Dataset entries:
>>
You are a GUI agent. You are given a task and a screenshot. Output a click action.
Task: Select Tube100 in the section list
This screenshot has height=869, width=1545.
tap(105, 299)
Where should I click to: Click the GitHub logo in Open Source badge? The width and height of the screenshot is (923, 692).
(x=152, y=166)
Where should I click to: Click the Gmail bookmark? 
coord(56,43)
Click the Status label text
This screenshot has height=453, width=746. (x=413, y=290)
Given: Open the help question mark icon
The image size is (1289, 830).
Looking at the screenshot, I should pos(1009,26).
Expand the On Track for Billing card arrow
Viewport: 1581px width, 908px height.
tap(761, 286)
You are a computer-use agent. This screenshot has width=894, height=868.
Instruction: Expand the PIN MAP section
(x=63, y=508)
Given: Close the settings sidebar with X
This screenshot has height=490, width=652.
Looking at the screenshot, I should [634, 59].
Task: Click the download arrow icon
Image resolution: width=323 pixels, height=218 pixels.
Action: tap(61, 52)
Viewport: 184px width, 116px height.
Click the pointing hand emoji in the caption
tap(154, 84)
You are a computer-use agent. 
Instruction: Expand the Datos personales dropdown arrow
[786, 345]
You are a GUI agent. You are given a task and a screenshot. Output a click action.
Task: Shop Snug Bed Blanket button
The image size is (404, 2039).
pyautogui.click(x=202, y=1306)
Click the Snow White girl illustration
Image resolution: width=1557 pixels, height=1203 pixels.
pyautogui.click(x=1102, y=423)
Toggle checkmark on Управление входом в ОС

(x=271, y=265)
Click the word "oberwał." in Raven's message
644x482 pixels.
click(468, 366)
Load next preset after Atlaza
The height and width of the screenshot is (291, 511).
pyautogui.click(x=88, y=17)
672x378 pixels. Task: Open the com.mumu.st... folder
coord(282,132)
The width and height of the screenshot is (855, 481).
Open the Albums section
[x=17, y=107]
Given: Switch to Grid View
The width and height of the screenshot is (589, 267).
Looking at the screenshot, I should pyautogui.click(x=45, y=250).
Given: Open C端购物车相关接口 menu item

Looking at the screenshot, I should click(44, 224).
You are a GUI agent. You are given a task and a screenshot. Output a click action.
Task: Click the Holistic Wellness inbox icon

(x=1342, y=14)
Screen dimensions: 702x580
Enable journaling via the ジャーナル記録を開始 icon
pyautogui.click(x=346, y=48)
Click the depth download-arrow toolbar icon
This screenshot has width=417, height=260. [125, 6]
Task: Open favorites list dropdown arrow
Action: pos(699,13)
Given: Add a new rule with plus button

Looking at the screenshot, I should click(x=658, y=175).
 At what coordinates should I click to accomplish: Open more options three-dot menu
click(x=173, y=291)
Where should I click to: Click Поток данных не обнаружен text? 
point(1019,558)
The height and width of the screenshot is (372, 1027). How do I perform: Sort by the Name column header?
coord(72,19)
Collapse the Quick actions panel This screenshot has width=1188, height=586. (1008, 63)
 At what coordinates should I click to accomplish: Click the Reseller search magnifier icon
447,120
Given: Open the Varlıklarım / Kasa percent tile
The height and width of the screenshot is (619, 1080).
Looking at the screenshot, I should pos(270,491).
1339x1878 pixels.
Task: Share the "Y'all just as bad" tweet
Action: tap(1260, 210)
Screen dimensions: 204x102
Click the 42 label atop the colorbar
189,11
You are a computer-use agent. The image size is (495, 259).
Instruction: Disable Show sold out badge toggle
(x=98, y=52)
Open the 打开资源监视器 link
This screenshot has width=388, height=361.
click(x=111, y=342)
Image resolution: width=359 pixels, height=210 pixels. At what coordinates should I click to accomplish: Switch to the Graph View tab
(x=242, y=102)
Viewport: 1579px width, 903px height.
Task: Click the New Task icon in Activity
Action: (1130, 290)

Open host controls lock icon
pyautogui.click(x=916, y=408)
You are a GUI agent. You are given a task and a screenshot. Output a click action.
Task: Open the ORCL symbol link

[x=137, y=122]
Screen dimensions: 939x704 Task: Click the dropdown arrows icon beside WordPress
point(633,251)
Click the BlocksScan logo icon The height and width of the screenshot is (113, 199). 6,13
<<
SHORT PROBLEM:
Rewrite the listing above, substituting "desktop automation agent" for every occurrence of "computer-use agent" and changing nothing else.

OUTPUT OF THE EXERCISE:
You are a GUI agent. You are given a task and a screenshot. Output a click action.
Task: Select Tube100 in the section list
This screenshot has height=869, width=1545.
tap(105, 299)
Where should I click to: Click the GitHub logo in Open Source badge? The width and height of the screenshot is (923, 692).
(x=152, y=166)
Where should I click to: Click the Gmail bookmark? 
coord(56,43)
Click the Status label text
This screenshot has height=453, width=746. (x=413, y=290)
Given: Open the help question mark icon
The image size is (1289, 830).
Looking at the screenshot, I should pos(1009,26).
Expand the On Track for Billing card arrow
Viewport: 1581px width, 908px height.
tap(761, 286)
You are a desktop automation agent. This screenshot has width=894, height=868.
Instruction: Expand the PIN MAP section
(x=63, y=508)
Given: Close the settings sidebar with X
This screenshot has height=490, width=652.
Looking at the screenshot, I should [634, 59].
Task: Click the download arrow icon
Image resolution: width=323 pixels, height=218 pixels.
Action: tap(61, 52)
Viewport: 184px width, 116px height.
Click the pointing hand emoji in the caption
tap(154, 84)
You are a desktop automation agent. 
Instruction: Expand the Datos personales dropdown arrow
[786, 345]
You are a GUI agent. You are given a task and a screenshot. Output a click action.
Task: Shop Snug Bed Blanket button
The image size is (404, 2039).
pyautogui.click(x=202, y=1306)
Click the Snow White girl illustration
Image resolution: width=1557 pixels, height=1203 pixels.
pyautogui.click(x=1102, y=423)
Toggle checkmark on Управление входом в ОС

(x=271, y=265)
Click the word "oberwał." in Raven's message
644x482 pixels.
click(468, 366)
Load next preset after Atlaza
The height and width of the screenshot is (291, 511).
pyautogui.click(x=88, y=17)
672x378 pixels. Task: Open the com.mumu.st... folder
coord(282,132)
The width and height of the screenshot is (855, 481).
Open the Albums section
[x=17, y=107]
Given: Switch to Grid View
The width and height of the screenshot is (589, 267).
Looking at the screenshot, I should pyautogui.click(x=45, y=250).
Given: Open C端购物车相关接口 menu item

Looking at the screenshot, I should click(44, 224).
You are a GUI agent. You are given a task and a screenshot. Output a click action.
Task: Click the Holistic Wellness inbox icon

(x=1342, y=14)
Screen dimensions: 702x580
Enable journaling via the ジャーナル記録を開始 icon
pyautogui.click(x=346, y=48)
Click the depth download-arrow toolbar icon
This screenshot has width=417, height=260. [125, 6]
Task: Open favorites list dropdown arrow
Action: pos(699,13)
Given: Add a new rule with plus button

Looking at the screenshot, I should click(x=658, y=175).
 At what coordinates should I click to accomplish: Open more options three-dot menu
click(x=173, y=291)
Where should I click to: Click Поток данных не обнаружен text? 
point(1019,558)
The height and width of the screenshot is (372, 1027). How do I perform: Sort by the Name column header?
coord(72,19)
Collapse the Quick actions panel This screenshot has width=1188, height=586. (1008, 63)
 At what coordinates should I click to accomplish: Click the Reseller search magnifier icon
447,120
Given: Open the Varlıklarım / Kasa percent tile
The height and width of the screenshot is (619, 1080).
Looking at the screenshot, I should pos(270,491).
1339x1878 pixels.
Task: Share the "Y'all just as bad" tweet
Action: tap(1260, 210)
Screen dimensions: 204x102
Click the 42 label atop the colorbar
189,11
You are a desktop automation agent. The image size is (495, 259).
Instruction: Disable Show sold out badge toggle
(x=98, y=52)
Open the 打开资源监视器 link
This screenshot has width=388, height=361.
click(x=111, y=342)
Image resolution: width=359 pixels, height=210 pixels. At what coordinates should I click to accomplish: Switch to the Graph View tab
(x=242, y=102)
Viewport: 1579px width, 903px height.
Task: Click the New Task icon in Activity
Action: (1130, 290)

Open host controls lock icon
pyautogui.click(x=916, y=408)
You are a GUI agent. You are given a task and a screenshot. Output a click action.
Task: Open the ORCL symbol link

[x=137, y=122]
Screen dimensions: 939x704 Task: Click the dropdown arrows icon beside WordPress
point(633,251)
Click the BlocksScan logo icon The height and width of the screenshot is (113, 199). 6,13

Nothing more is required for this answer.